Your assignment: Each entry must be reproduced precisely as it stands.

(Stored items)
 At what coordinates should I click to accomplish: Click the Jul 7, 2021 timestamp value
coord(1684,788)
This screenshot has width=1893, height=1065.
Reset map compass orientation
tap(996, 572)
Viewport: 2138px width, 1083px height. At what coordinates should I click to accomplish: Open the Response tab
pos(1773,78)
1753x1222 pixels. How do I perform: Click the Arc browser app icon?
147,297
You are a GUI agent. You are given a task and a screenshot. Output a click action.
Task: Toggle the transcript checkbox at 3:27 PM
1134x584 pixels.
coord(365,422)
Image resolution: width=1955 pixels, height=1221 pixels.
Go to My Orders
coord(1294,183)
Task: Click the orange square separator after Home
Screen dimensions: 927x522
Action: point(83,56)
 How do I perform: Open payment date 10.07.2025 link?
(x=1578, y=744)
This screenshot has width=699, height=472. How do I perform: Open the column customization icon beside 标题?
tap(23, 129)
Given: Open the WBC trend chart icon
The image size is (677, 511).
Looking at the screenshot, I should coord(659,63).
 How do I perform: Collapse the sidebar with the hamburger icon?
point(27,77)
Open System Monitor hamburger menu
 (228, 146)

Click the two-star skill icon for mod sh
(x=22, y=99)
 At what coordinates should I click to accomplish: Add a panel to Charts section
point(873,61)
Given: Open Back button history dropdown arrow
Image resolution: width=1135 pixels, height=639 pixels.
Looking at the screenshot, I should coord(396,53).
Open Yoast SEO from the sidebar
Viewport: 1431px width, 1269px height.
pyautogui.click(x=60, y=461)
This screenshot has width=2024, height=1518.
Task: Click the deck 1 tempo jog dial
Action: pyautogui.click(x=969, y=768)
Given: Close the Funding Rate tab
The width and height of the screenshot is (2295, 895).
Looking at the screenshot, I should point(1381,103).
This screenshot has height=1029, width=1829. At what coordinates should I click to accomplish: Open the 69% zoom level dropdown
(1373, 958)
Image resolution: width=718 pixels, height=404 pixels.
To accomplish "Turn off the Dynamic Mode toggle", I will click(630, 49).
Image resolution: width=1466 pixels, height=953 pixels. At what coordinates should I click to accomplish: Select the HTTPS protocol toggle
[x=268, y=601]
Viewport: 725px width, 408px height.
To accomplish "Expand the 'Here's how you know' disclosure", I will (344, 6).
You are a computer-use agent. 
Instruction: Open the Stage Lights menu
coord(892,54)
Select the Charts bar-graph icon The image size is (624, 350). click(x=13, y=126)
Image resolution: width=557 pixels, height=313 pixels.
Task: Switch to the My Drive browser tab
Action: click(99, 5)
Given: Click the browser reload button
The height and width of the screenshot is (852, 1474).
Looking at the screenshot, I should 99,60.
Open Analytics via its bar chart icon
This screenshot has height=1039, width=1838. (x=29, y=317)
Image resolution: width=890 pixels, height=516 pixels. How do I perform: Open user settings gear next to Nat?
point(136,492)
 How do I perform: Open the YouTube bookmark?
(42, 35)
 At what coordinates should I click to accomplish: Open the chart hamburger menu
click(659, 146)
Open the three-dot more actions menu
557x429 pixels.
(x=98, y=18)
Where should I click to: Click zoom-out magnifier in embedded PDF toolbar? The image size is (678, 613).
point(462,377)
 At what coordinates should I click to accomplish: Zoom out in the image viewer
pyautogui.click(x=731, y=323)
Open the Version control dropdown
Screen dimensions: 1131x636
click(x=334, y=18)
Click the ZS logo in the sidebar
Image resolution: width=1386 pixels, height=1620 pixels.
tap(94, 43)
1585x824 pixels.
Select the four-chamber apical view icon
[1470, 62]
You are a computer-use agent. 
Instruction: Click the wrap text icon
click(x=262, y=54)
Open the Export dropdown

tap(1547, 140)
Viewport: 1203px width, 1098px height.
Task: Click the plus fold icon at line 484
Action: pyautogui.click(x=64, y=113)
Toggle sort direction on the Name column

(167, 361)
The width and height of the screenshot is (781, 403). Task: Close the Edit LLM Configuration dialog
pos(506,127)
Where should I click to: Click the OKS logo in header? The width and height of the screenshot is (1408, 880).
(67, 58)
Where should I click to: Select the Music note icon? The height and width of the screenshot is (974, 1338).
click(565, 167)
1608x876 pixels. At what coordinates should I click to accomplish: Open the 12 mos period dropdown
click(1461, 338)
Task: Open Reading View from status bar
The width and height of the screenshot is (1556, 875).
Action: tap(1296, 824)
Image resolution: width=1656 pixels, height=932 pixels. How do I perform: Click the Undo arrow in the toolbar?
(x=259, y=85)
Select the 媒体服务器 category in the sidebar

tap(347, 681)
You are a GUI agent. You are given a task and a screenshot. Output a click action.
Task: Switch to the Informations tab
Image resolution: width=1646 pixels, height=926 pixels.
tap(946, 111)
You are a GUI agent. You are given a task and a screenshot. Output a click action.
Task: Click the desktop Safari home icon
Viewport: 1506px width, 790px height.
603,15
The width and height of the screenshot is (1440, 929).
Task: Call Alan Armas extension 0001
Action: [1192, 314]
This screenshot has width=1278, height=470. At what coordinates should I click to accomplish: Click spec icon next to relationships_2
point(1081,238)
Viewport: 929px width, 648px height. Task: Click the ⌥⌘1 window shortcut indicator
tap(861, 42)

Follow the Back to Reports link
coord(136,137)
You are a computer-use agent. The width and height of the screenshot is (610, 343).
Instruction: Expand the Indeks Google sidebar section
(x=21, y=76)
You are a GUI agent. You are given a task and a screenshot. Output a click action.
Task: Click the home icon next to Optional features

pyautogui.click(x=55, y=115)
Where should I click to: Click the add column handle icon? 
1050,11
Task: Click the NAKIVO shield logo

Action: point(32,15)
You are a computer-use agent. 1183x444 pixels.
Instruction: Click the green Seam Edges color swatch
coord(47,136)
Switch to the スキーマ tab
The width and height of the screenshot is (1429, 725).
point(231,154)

Your response:
 At what coordinates should I click to accomplish: Click the Jul 7, 2021 timestamp value
coord(1684,788)
This screenshot has width=1893, height=1065.
Reset map compass orientation
tap(996, 572)
Viewport: 2138px width, 1083px height. At what coordinates should I click to accomplish: Open the Response tab
pos(1773,78)
1753x1222 pixels. How do I perform: Click the Arc browser app icon?
147,297
You are a GUI agent. You are given a task and a screenshot. Output a click action.
Task: Toggle the transcript checkbox at 3:27 PM
1134x584 pixels.
coord(365,422)
Image resolution: width=1955 pixels, height=1221 pixels.
Go to My Orders
coord(1294,183)
Task: Click the orange square separator after Home
Screen dimensions: 927x522
Action: point(83,56)
 How do I perform: Open payment date 10.07.2025 link?
(x=1578, y=744)
This screenshot has width=699, height=472. How do I perform: Open the column customization icon beside 标题?
tap(23, 129)
Given: Open the WBC trend chart icon
The image size is (677, 511).
Looking at the screenshot, I should coord(659,63).
 How do I perform: Collapse the sidebar with the hamburger icon?
point(27,77)
Open System Monitor hamburger menu
 (228, 146)

Click the two-star skill icon for mod sh
(x=22, y=99)
 At what coordinates should I click to accomplish: Add a panel to Charts section
point(873,61)
Given: Open Back button history dropdown arrow
Image resolution: width=1135 pixels, height=639 pixels.
Looking at the screenshot, I should coord(396,53).
Open Yoast SEO from the sidebar
Viewport: 1431px width, 1269px height.
pyautogui.click(x=60, y=461)
This screenshot has width=2024, height=1518.
Task: Click the deck 1 tempo jog dial
Action: pyautogui.click(x=969, y=768)
Given: Close the Funding Rate tab
The width and height of the screenshot is (2295, 895).
Looking at the screenshot, I should point(1381,103).
This screenshot has height=1029, width=1829. At what coordinates should I click to accomplish: Open the 69% zoom level dropdown
(1373, 958)
Image resolution: width=718 pixels, height=404 pixels.
To accomplish "Turn off the Dynamic Mode toggle", I will click(630, 49).
Image resolution: width=1466 pixels, height=953 pixels. At what coordinates should I click to accomplish: Select the HTTPS protocol toggle
[x=268, y=601]
Viewport: 725px width, 408px height.
To accomplish "Expand the 'Here's how you know' disclosure", I will (344, 6).
You are a computer-use agent. 
Instruction: Open the Stage Lights menu
coord(892,54)
Select the Charts bar-graph icon The image size is (624, 350). click(x=13, y=126)
Image resolution: width=557 pixels, height=313 pixels.
Task: Switch to the My Drive browser tab
Action: click(99, 5)
Given: Click the browser reload button
The height and width of the screenshot is (852, 1474).
Looking at the screenshot, I should 99,60.
Open Analytics via its bar chart icon
This screenshot has height=1039, width=1838. (x=29, y=317)
Image resolution: width=890 pixels, height=516 pixels. How do I perform: Open user settings gear next to Nat?
point(136,492)
 How do I perform: Open the YouTube bookmark?
(42, 35)
 At what coordinates should I click to accomplish: Open the chart hamburger menu
click(659, 146)
Open the three-dot more actions menu
557x429 pixels.
(x=98, y=18)
Where should I click to: Click zoom-out magnifier in embedded PDF toolbar? The image size is (678, 613).
point(462,377)
 At what coordinates should I click to accomplish: Zoom out in the image viewer
pyautogui.click(x=731, y=323)
Open the Version control dropdown
Screen dimensions: 1131x636
click(x=334, y=18)
Click the ZS logo in the sidebar
Image resolution: width=1386 pixels, height=1620 pixels.
tap(94, 43)
1585x824 pixels.
Select the four-chamber apical view icon
[1470, 62]
You are a computer-use agent. 
Instruction: Click the wrap text icon
click(x=262, y=54)
Open the Export dropdown

tap(1547, 140)
Viewport: 1203px width, 1098px height.
Task: Click the plus fold icon at line 484
Action: pyautogui.click(x=64, y=113)
Toggle sort direction on the Name column

(167, 361)
The width and height of the screenshot is (781, 403). Task: Close the Edit LLM Configuration dialog
pos(506,127)
Where should I click to: Click the OKS logo in header? The width and height of the screenshot is (1408, 880).
(67, 58)
Where should I click to: Select the Music note icon? The height and width of the screenshot is (974, 1338).
click(565, 167)
1608x876 pixels. At what coordinates should I click to accomplish: Open the 12 mos period dropdown
click(1461, 338)
Task: Open Reading View from status bar
The width and height of the screenshot is (1556, 875).
Action: tap(1296, 824)
Image resolution: width=1656 pixels, height=932 pixels. How do I perform: Click the Undo arrow in the toolbar?
(x=259, y=85)
Select the 媒体服务器 category in the sidebar

tap(347, 681)
You are a GUI agent. You are given a task and a screenshot. Output a click action.
Task: Switch to the Informations tab
Image resolution: width=1646 pixels, height=926 pixels.
tap(946, 111)
You are a GUI agent. You are given a task and a screenshot. Output a click action.
Task: Click the desktop Safari home icon
Viewport: 1506px width, 790px height.
603,15
The width and height of the screenshot is (1440, 929).
Task: Call Alan Armas extension 0001
Action: [1192, 314]
This screenshot has width=1278, height=470. At what coordinates should I click to accomplish: Click spec icon next to relationships_2
point(1081,238)
Viewport: 929px width, 648px height. Task: Click the ⌥⌘1 window shortcut indicator
tap(861, 42)

Follow the Back to Reports link
coord(136,137)
You are a computer-use agent. The width and height of the screenshot is (610, 343).
Instruction: Expand the Indeks Google sidebar section
(x=21, y=76)
You are a GUI agent. You are given a task and a screenshot. Output a click action.
Task: Click the home icon next to Optional features

pyautogui.click(x=55, y=115)
Where should I click to: Click the add column handle icon? 
1050,11
Task: Click the NAKIVO shield logo

Action: point(32,15)
You are a computer-use agent. 1183x444 pixels.
Instruction: Click the green Seam Edges color swatch
coord(47,136)
Switch to the スキーマ tab
The width and height of the screenshot is (1429, 725).
point(231,154)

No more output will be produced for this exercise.